Nessun dorme al teatro Municipale. Turandot e più che l’amore la forza bruta

23 Marzo 2024 00:00

Fotoservizio Elisa Malacalza

Premessa d’obbligo. L’opera, la Turandot che al Municipale non si sentiva riecheggiare da ventuno anni, è uno scoglio nel mare per chiunque. E nella serata di venerdì 22 marzo tutti hanno fatto l’impossibile ottenendo un risultato che è stato generalmente gradito, soprattutto da chi è ormai terrorizzato dall’entrare in un teatro e trovarsi una Turandot ambientata – per dirne alcune – in un ospedale o in una carrozzeria (è capitato, potrebbe capitare, ma la Piacenza di dna verdiano è filoconservatrice e non gradirebbe).

Qui, comunque, chi si aspettava un fiorire di ventagli, draghi, ideogrammi e rosse lanterne non ne ha trovato traccia nella mise-en-scène geometrica del regista Giuseppe Frigeni pensata nel 2003 e ripresa nell’occasione da Marina Frigeni.

Salvate due o tre stereotipie dell’immaginario targato Pechino che non scade per fortuna nell’effetto kolossal, il resto è uno spazza-via anche di colori, di cui vengono nei costumi di Amelie Haas salvati il bianco (il ghiaccio della principessa “fredda come una spada”, Turandot), il grigio spesso e dominante, il rosso (eros e thanatos), e il verde della più applaudita donna angelica, la melodicamente dolce e luminosa Liù, ovvero Jaquelina Livieri, argentina.

L’effetto scenico minimale (scordatevi un gong d’oro) è però compensato da un saliscendi di gradini, scale, porzioni che scorrono.
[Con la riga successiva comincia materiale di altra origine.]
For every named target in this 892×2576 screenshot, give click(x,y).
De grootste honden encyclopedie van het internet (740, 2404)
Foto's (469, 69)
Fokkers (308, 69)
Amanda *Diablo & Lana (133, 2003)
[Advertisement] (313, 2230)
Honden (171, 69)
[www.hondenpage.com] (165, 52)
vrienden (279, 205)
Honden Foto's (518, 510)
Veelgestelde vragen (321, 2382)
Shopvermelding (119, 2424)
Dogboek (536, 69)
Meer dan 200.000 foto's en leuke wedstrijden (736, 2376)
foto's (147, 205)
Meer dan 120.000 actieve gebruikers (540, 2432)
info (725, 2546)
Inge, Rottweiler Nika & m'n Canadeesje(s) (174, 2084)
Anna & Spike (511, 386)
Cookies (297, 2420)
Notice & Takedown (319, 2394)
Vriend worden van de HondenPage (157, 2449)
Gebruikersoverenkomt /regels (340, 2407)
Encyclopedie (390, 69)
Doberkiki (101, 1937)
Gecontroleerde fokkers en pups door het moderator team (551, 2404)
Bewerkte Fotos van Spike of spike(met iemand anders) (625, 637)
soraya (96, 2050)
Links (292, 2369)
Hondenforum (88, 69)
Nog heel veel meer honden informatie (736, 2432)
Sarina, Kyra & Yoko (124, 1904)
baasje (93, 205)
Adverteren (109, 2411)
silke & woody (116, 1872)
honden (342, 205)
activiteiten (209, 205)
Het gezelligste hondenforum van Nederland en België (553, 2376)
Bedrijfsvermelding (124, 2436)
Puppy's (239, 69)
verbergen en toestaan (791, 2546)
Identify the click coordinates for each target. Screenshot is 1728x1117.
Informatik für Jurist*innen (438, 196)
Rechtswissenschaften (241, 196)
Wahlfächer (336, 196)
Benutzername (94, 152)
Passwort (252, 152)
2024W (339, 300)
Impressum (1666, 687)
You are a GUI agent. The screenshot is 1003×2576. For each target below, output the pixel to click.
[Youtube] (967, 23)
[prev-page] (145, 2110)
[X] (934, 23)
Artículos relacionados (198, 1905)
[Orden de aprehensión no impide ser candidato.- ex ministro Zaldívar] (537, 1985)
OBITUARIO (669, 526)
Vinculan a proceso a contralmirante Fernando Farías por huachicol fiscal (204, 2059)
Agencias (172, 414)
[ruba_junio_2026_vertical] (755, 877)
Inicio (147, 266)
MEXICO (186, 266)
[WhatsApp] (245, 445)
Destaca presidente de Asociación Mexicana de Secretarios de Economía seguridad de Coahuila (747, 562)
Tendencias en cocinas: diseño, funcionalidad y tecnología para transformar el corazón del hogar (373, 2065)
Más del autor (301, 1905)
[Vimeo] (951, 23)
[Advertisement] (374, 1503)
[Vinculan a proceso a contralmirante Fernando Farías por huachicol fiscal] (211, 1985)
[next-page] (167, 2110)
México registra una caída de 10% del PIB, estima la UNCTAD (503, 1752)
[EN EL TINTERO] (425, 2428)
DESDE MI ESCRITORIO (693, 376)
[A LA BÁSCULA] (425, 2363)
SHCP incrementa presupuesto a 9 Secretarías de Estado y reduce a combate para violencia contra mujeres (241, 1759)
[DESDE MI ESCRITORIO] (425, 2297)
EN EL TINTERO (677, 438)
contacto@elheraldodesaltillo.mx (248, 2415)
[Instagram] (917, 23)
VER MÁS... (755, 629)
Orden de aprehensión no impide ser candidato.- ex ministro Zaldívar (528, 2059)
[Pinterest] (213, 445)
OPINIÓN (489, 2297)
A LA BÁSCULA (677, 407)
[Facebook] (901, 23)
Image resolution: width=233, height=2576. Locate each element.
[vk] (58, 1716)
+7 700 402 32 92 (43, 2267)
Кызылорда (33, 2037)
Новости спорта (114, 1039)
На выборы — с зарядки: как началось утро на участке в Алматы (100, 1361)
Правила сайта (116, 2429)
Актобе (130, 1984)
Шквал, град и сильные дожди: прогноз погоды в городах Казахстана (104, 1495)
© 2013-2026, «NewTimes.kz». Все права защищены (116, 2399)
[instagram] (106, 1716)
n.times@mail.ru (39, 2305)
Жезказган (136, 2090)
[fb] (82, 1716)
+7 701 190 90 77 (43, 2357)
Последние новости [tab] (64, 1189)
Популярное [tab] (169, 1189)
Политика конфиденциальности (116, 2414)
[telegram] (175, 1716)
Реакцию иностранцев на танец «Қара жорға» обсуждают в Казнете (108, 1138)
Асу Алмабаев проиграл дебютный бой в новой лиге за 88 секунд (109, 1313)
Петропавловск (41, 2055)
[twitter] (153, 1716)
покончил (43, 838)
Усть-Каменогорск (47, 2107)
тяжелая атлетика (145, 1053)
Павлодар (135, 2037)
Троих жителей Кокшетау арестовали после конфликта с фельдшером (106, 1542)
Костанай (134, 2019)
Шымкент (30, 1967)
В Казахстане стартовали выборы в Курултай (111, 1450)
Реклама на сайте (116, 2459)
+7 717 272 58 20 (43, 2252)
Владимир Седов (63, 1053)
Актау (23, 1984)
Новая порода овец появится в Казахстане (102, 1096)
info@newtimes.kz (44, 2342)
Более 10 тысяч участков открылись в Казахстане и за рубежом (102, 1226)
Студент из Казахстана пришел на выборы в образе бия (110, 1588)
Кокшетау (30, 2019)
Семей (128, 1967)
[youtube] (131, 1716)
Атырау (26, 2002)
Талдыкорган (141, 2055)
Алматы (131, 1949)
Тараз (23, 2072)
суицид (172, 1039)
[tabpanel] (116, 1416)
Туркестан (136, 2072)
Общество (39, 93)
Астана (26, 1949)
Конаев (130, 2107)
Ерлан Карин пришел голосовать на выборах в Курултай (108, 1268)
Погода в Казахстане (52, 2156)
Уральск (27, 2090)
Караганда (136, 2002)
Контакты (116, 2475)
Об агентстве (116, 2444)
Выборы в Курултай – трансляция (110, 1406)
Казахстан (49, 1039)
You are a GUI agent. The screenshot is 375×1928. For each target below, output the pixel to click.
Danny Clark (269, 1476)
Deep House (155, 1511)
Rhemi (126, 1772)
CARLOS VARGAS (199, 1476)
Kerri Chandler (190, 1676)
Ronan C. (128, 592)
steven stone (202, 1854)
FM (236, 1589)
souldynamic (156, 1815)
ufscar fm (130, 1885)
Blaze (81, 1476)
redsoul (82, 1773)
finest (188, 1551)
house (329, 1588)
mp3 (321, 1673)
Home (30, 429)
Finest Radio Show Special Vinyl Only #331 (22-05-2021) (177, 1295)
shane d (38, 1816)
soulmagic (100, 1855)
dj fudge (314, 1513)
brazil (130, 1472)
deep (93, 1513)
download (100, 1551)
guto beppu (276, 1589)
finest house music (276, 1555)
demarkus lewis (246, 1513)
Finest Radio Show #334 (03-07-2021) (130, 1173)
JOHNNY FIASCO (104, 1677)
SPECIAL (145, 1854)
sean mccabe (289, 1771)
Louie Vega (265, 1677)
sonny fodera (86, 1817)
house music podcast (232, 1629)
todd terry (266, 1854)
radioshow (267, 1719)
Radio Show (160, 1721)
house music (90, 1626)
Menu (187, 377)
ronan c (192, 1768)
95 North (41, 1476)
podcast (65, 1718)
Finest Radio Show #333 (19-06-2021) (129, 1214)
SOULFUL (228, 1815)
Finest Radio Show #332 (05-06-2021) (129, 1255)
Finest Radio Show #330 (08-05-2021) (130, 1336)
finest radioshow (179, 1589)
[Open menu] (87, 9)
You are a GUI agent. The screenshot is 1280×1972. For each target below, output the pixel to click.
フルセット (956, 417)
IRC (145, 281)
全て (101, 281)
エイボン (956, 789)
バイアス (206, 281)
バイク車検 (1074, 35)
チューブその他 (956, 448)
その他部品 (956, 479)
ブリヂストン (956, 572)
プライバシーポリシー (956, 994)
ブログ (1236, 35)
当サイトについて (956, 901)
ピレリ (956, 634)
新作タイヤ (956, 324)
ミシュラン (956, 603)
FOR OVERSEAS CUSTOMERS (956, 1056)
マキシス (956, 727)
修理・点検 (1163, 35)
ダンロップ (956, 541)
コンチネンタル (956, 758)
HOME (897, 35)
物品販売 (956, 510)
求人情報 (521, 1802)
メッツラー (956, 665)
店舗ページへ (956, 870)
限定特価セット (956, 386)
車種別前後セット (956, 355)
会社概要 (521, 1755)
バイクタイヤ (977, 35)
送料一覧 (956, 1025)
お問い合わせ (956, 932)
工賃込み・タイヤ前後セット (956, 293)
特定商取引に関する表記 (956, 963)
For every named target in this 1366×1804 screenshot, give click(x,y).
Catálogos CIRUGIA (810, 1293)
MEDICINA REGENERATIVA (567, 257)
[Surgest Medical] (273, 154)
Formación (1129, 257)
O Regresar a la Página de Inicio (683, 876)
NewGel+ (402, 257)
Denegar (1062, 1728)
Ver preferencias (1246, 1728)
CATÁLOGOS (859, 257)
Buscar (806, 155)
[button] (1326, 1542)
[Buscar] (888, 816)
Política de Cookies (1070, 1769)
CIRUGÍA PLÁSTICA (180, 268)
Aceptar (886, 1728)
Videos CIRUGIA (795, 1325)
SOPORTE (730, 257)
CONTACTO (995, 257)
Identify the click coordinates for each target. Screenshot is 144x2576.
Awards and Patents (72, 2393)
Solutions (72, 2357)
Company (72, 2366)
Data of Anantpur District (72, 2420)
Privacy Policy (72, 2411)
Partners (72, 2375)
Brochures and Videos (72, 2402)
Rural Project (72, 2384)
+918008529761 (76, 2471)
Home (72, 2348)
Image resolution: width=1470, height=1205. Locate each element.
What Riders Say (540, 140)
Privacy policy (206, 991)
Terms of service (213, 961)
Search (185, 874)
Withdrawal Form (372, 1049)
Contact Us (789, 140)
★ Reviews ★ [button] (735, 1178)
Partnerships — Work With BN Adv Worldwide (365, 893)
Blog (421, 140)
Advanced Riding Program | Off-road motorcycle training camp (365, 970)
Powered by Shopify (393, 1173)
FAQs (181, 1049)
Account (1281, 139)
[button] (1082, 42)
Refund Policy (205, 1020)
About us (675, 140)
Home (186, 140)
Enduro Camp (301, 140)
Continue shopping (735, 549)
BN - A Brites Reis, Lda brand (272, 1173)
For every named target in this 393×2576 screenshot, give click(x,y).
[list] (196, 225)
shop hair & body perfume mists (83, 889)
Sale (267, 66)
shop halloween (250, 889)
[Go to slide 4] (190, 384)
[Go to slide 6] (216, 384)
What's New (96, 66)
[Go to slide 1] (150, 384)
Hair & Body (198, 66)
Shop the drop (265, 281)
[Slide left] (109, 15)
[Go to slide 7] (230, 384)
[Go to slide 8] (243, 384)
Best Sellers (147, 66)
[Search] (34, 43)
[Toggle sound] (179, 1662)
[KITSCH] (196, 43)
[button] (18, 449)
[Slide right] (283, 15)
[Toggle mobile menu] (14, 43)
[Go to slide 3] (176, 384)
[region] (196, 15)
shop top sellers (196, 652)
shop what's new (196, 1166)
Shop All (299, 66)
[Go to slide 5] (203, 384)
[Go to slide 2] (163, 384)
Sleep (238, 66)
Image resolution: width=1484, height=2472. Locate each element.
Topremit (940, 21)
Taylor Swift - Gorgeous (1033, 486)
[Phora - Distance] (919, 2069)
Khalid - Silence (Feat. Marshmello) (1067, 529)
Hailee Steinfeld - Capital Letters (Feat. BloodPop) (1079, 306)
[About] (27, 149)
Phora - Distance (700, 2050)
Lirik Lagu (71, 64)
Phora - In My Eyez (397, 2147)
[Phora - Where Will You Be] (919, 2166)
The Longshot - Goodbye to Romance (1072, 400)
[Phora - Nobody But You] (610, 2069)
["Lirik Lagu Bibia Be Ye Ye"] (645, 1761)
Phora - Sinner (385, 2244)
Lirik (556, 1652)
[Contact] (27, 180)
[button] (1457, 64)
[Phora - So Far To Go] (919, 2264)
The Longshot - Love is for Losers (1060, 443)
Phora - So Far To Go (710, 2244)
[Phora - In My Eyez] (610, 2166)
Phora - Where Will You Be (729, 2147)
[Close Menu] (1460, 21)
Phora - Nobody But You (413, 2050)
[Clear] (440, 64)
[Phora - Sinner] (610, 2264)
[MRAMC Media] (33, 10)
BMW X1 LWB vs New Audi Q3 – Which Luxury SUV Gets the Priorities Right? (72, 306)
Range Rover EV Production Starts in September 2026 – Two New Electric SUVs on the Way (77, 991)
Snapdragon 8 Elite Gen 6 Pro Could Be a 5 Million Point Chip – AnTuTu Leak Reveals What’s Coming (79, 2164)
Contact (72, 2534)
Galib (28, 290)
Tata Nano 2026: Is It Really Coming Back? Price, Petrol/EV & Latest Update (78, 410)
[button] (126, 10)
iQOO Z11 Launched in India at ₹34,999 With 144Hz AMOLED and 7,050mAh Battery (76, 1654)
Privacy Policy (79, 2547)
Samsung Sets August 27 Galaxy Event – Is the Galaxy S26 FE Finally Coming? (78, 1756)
Cos’altro è, in fondo, la stessa vita?

Quella scalinata rivela le teste mozzate di diciotto pretendenti di Turandot, immerse in un tappeto rosso sangue, o ancora il sacrificio estremo di Liù, e ancora, quando si ricongiungono, segnano il passo all’unione tra la principessa (il soprano canadese Leah Gordon dal robusto valore attoriale) e il principe ignoto, Calaf (il solido e ben strutturato Angelo Villari).

Attenzione però: l’amore, finale di Franco Alfano dell’opera lirica più cinematografica di tutte (siamo del resto nel 1928, a quattro anni dalla morte dell’inarrivabile Giacomo Puccini), in questa serata che vede in buca l’eccellente orchestra Arturo Toscanini, la bacchetta di Marco Guidarini e sul palco (forse troppo relegati considerata la loro potenza) il coro lirico di Modena e il coro del Municipale con Corrado Casati, oltre alle voci bianche del teatro comunale di Modena, finisce irrigidito da una conclusione muscolosa, maschile, antropica, del resto anticipata dagli stessi movimenti a scacchiera, dai mimi, dall’effetto ricercato di un teatro delle marionette.

Lei, Turandot, è a terra; e la sua veste color ghiaccio di principessa capace di sterminare i pretendenti per riscattare lo stupro alla sua antenata viene portata all’imperatore dal principe come fosse un trofeo, una pelle di leone tra le mani di un qualche bracconiere. Così lei è una Medea tra le mani di Teseo.

La scelta, forse, è quella di mostrare la forza bruta (che del resto era la stessa mostrata dall’assenza di pietà di lei, pronta anche a condannare il suo popolo), cui fa da controaltare Giacomo Prestia nel ruolo di Timur, l’anziano, il saggio, il padre.

Applausi per tutti (quasi nulli i “bravi” e anche nessun fischio, che sarebbe stato immeritato), ma con un tono più caldo per le belle voci del Grande Cancelliere Ping, Fabio Previtati, del Gran Provveditore Pang, Saverio Pugliese, e del Gran Cuciniere Pong, Matteo Mezzaro.

Un “bravo” arriva: è al termine della romanza “Nessun dorma”, che non ha sbavature.

Si dice che il vero piacentino melomane sia il loggionista che ascolta l’opera dando le spalle al palco, per non farsi influenzare. Sono figure che si vedono sempre più raramente, ma tra i presenti in un teatro da tutto esaurito non mancano gli affezionatissimi, e addirittura persone arrivate apposta da Firenze per assistere a quest’opera che non fa sentire le oltre due ore e mezza di rappresentazione.

Per il resto ci si porta a casa un messaggio sincero della Turandot: la morte è una, la vita è una. Usciti lucevan le stelle per il Municipale affollato, per l’opera invenzione tutta italiana, per i cento anni dalla morte di Puccini e per la sua incompiuta dove l’amore prova a ricucire, e chissà se ce la fa.